Während kommerzielle Standardlizenzen („CC-BY“) von der YouTube Videoprüfinstanz fast immer durchgewunken werden, verhält es sich bei den oben beschriebenen Lizenz-Erweiterungen anders: Selbst wenn der Rechteinhaber zustimmt, dass sein Musikstück in anderen Werken kommerziell verwendet werden darf, wird dies nur dann akzeptiert, wenn die Erlaubnis auch mit Unterschrift vorliegt und entweder via Fax (in die USA) oder mit signierter E-Mail dem Unternehmen übertragen worden ist. Eine einfache E-Mail des Rechteinhabers in der steht: „Na klar, darfst du meine Musik verwenden und Banner schalten“ reicht nicht. Den Rechteinhaber, der z.B. in einer verschlafenen Ecke von Missouri Musik für 20 Leute macht, dazu zu überreden, eine schriftliche Genehmigung mit Unterschrift auszustellen und sie nach Deutschland zu schicken, ist oft ein Ding der Unmöglichkeit. Meine Erfahrung zeigt, dass Menschen bei allen Rechtsangelegenheiten, so lange locker sind, bis man sie um eine Unterschrift bittet. Dann beginnt der andere sich zu winden, druckst rum und im Zweifel wird am Schluss einfach gar nicht mehr geantwortet.
Was also tun?
Froh kann derjenige sein, der selbst musikalisch begabt ist, Musikinstrumente spielen kann, und dem die richtige Melodie einfach einfällt. Für jemanden wie mich, dem das Singen per Gerichtsauflagen verboten worden ist, keine Option ;-) Allerdings gibt es ja andere Leute, die das können, und die ich gefragt habe. Einige haben schon Interesse bekundet oder vorgeschlagen, dass ich Lieder aus ihrem Repertoire nutzen darf. Und einer hat jetzt sogar ein eigenes Lied komponiert. Er heisst Fab The Gap, und ist einer der meist abonnierten YouTuber Deutschlands. Das Lied ist Teil seines Albums „Acoustic“, wurde aber extra so geschrieben, dass ich es als Sountrack für meine Australien-Videos verwenden kann – was mich natürlich besonders stolz macht. :-)
„What I Hope Is True“ ist der Titel des Stücks, und das Musikvideo dazu habe ich geschnitten. (Schreibt ihm mal ein paar nette Kommentare, er freut sich :-) ) Ich hoffe, es gefällt Euch, und vielleicht macht es ja auch dem ein oder anderen Lust darauf, das Album zu kaufen.
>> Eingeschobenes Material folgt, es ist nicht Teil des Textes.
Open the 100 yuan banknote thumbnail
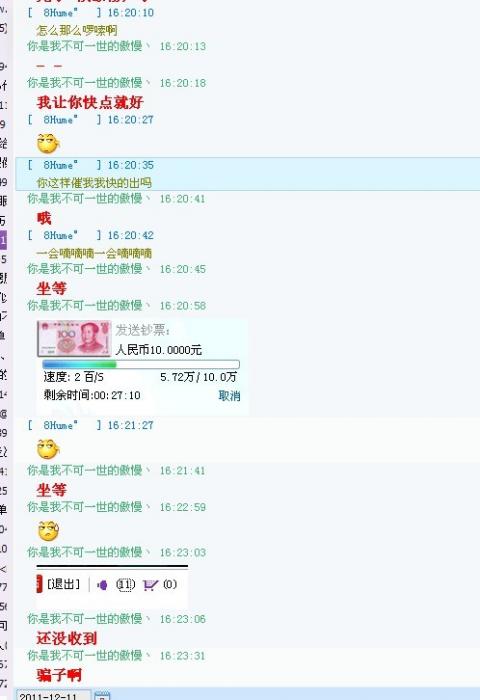This screenshot has width=480, height=700. point(74,338)
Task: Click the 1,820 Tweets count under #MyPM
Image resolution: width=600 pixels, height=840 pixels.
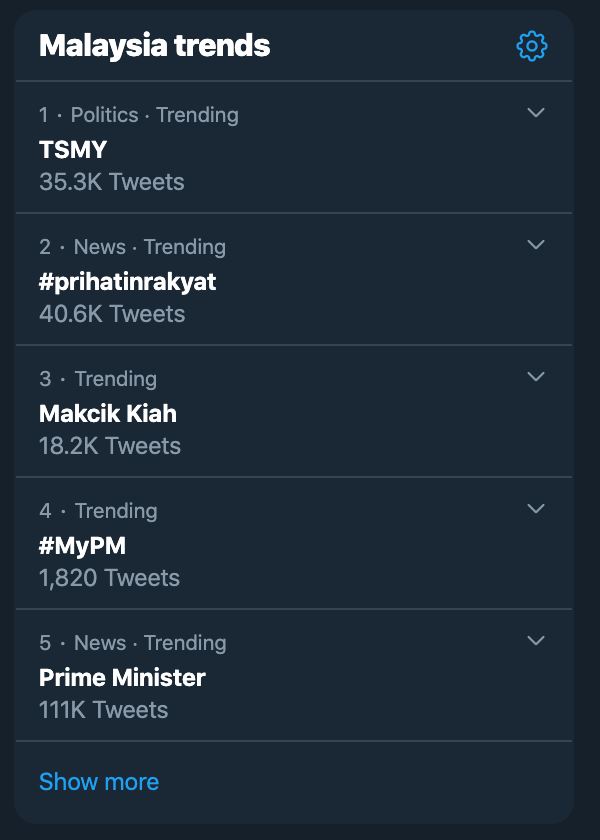Action: [x=106, y=578]
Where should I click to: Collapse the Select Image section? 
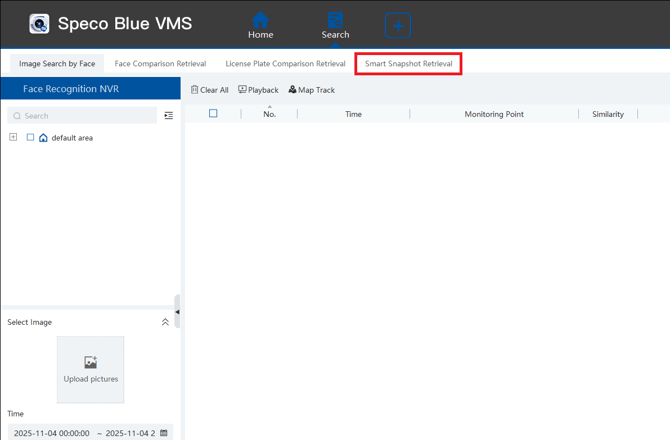165,322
Erhältlich ist es auf iTunes, Amazon und vielen weiteren Seiten.
Ich hoffe, dass dieser etwas längere Artikel euch einen Einblick bietet, wieso es so schwierig ist, Videos mit guter Musik zu produzieren.
Und jetzt kann es auch wirklich nicht mehr lange dauern, bis das erste Australien-Video veröffentlicht wird.
Versprochen!
(Gebt mir aber sicherheitshalber trotzdem noch ein paar Tage Zeit ;-))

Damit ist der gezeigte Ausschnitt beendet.